EXERCISE = Which of the lines below include "navigation"? Each one should be copied out.

[Collection entries]

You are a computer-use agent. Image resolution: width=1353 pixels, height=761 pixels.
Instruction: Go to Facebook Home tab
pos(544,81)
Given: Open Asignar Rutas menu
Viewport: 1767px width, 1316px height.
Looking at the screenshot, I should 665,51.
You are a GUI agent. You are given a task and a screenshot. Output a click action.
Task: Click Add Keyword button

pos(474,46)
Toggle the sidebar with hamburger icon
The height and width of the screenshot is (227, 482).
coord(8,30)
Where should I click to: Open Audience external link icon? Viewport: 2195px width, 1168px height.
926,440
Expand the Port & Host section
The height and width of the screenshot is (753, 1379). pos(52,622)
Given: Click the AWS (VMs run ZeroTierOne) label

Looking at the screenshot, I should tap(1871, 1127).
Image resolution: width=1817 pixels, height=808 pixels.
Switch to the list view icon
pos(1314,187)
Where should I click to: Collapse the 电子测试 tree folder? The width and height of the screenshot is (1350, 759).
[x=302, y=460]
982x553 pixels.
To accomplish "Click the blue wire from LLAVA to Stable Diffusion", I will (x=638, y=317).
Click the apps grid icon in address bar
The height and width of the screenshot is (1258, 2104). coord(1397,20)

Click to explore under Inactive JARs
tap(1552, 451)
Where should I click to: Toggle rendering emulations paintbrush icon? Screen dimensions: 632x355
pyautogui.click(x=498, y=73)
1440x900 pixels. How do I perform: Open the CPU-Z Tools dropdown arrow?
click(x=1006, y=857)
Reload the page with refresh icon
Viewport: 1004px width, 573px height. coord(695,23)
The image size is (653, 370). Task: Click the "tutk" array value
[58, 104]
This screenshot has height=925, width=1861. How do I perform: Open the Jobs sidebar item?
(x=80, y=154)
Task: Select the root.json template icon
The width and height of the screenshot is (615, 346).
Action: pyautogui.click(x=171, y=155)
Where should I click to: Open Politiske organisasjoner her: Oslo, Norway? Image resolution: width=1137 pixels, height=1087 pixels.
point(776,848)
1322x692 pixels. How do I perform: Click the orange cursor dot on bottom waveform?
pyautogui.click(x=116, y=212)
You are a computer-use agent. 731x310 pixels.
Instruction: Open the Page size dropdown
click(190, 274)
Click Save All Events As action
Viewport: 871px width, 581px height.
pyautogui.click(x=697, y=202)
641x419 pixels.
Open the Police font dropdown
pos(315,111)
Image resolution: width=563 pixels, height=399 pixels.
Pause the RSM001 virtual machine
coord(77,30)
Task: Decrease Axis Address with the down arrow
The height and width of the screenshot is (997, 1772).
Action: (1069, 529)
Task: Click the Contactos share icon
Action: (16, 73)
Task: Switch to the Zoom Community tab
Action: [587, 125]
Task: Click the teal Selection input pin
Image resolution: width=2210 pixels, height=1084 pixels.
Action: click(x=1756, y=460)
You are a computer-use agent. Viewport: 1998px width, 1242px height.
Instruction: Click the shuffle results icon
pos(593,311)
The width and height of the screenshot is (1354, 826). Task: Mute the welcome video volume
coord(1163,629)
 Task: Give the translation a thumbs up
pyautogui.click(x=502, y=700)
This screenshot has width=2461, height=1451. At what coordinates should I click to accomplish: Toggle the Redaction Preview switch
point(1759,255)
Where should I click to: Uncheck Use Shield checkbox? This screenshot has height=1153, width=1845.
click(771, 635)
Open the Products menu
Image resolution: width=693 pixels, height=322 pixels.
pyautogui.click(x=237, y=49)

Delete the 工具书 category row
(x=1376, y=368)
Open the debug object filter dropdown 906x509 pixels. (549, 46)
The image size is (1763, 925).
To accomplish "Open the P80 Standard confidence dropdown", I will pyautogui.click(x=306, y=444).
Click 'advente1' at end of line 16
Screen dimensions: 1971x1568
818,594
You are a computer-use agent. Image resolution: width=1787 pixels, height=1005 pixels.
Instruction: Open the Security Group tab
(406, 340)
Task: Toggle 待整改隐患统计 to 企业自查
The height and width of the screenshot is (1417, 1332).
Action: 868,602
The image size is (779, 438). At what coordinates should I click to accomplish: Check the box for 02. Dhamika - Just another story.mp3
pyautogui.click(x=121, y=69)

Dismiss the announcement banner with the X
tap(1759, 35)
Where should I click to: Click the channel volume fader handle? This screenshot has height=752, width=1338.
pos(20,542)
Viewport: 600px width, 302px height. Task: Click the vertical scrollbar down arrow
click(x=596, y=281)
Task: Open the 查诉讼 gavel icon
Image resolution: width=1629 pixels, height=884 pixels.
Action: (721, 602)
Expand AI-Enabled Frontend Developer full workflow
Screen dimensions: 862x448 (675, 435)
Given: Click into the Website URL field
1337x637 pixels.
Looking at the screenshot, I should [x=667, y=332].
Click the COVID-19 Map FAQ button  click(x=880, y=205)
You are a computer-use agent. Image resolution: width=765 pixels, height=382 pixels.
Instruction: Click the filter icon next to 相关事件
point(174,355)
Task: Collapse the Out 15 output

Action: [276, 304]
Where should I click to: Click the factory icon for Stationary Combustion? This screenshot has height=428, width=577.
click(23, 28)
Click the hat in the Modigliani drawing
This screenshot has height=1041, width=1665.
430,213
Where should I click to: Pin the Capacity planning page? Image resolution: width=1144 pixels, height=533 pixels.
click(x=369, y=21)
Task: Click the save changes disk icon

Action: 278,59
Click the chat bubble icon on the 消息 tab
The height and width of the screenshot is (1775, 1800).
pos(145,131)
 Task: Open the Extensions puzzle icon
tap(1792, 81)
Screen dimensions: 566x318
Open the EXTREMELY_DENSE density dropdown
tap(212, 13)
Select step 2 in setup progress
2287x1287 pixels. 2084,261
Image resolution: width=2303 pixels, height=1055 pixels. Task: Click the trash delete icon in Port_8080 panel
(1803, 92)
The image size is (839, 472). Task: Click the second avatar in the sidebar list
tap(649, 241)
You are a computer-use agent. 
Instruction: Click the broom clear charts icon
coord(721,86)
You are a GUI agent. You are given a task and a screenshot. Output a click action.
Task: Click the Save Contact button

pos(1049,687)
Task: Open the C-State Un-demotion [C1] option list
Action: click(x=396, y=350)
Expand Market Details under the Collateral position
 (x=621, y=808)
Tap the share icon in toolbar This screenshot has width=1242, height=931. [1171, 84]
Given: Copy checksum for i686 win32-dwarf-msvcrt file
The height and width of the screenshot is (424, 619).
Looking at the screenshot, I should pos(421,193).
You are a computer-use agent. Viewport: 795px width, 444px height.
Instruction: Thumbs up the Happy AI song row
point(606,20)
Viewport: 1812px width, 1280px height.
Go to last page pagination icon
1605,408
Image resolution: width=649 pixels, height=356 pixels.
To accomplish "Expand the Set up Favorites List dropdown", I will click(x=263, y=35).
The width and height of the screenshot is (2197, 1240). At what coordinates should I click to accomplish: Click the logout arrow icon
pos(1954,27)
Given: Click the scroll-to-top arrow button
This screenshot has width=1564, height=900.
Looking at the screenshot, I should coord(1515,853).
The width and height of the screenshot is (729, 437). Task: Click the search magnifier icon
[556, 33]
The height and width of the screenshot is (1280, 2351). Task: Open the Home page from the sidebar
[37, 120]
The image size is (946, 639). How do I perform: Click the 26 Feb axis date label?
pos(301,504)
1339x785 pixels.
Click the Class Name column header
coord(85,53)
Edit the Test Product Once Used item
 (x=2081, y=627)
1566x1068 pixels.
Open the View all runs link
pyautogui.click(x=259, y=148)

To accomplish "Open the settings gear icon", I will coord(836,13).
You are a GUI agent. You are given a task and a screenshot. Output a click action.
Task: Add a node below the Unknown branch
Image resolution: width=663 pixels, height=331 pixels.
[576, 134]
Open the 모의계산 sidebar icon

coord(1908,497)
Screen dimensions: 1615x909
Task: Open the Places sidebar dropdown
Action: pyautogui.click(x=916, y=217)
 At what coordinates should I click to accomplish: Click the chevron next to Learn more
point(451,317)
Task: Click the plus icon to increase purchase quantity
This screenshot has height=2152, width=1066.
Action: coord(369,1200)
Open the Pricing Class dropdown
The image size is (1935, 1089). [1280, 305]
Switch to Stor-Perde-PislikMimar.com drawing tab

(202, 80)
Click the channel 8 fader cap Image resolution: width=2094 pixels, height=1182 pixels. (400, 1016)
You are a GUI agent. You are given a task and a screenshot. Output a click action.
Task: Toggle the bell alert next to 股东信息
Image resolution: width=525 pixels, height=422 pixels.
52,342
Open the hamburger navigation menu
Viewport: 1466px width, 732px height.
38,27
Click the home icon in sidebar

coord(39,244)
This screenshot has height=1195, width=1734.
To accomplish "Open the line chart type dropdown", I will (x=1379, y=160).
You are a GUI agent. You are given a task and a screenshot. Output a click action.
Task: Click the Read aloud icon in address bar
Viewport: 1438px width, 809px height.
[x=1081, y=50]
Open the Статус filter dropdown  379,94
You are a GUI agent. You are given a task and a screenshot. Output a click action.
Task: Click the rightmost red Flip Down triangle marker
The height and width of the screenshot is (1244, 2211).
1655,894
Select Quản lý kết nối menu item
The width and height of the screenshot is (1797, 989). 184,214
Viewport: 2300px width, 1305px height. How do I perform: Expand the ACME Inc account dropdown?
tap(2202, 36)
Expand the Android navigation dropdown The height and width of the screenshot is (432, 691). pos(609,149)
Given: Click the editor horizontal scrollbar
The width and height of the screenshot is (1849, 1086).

RESULT FOR THIS TASK =
Open the hamburger navigation menu
Expand the Android navigation dropdown The height and width of the screenshot is (432, 691). pos(609,149)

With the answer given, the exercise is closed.